4.36 More broadly, the ACMA’s 2011–12, 2012–13 and 2013–14 annual reports do not clearly identify reporting against the KPIs established in the PBSs for all activities undertaken by the Authority. In contrast to the approach adopted for deliverables (which involves the provision of page numbers aligned against each deliverable), the performance related to KPIs is addressed in narrative form across the report, without any clear statements as to whether each KPI was achieved.
4.37 There is scope for the ACMA to review and enhance its KPIs and to report against these more clearly in its annual report. Reporting against specific and measurable KPIs would enable the Authority to better measure the effectiveness of its regulatory activities and demonstrate the extent to which it is meeting its regulatory objectives.

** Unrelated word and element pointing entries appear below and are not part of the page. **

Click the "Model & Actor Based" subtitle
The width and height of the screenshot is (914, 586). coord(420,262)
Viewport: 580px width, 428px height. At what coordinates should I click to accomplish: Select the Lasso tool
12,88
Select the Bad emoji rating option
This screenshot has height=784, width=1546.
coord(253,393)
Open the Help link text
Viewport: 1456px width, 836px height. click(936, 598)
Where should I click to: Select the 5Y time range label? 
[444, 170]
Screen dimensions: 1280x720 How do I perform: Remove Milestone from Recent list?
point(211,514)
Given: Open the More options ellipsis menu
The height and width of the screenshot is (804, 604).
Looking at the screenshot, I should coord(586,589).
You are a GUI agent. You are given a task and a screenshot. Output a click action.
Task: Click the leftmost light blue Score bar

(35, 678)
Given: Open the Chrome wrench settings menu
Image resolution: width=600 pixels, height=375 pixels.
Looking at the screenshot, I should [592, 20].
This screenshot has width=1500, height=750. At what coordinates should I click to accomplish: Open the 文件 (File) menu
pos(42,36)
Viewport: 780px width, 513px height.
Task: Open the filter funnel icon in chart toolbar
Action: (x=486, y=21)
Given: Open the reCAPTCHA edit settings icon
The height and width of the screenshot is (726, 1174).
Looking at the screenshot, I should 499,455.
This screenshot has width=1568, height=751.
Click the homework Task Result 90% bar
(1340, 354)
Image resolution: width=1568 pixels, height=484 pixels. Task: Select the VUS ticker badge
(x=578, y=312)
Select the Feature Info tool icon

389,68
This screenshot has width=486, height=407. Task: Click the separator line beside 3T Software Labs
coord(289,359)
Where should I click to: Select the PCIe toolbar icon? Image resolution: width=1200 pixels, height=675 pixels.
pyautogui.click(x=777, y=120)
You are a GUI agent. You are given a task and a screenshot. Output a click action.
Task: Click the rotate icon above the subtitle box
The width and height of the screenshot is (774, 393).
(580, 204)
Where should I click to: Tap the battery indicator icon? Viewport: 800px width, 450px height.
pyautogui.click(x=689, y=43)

Reporting against Corporate Plan performance measures
4.38 In the ACMA’s 2013–14 Annual Report, it reported against its 2013–16 Corporate Plan performance measures in narrative form, outlining responses to specific incidents, such as its response to an increase in the number of complaints received about the PC Virus scam and the introduction of a variant scam relying on Telstra’s brand to deceive the public.84
Accuracy of reported information
4.39 The objective of external performance reporting is to provide key stakeholders with an accurate and succinct picture of an agency’s performance in achieving its stated objectives. If the data on which performance reporting is based is incomplete or inaccurate, the value of that information is diminished.85
4.40 The ACMA’s 2013–14 Annual Report reported that, during the financial year, it had issued 951 advisory letters to entities potentially non-compliant with the DNCR Act. In October 2014, the ACMA informed the ANAO that it had issued only 942 advisory letters during the period, and that the discrepancy was caused by an IT issue. The ANAO found a further two instances where a reported advisory letter was not sent, bringing the total down to 940. The incorrect figure of 951 was subsequently reported in the 2013–14 Communications Report. Further, the number of DNCR and spam informal warning letters issued during 2013–14 was also incorrectly reported in the annual report, as outlined in Table 4.1.
Compliance Activity |
Reported Number (2013–14 Annual Report) |
Actual Number |
Difference |
DNCR advisory letter |
951 |
940 |
11 (1%) |
DNCR informal warning letter |
116 |
114 |
2 (2%) |
Spam informal warning letter |
5002 |
4967 |
35 (1%) |
Source: ANAO analysis of ACMA information.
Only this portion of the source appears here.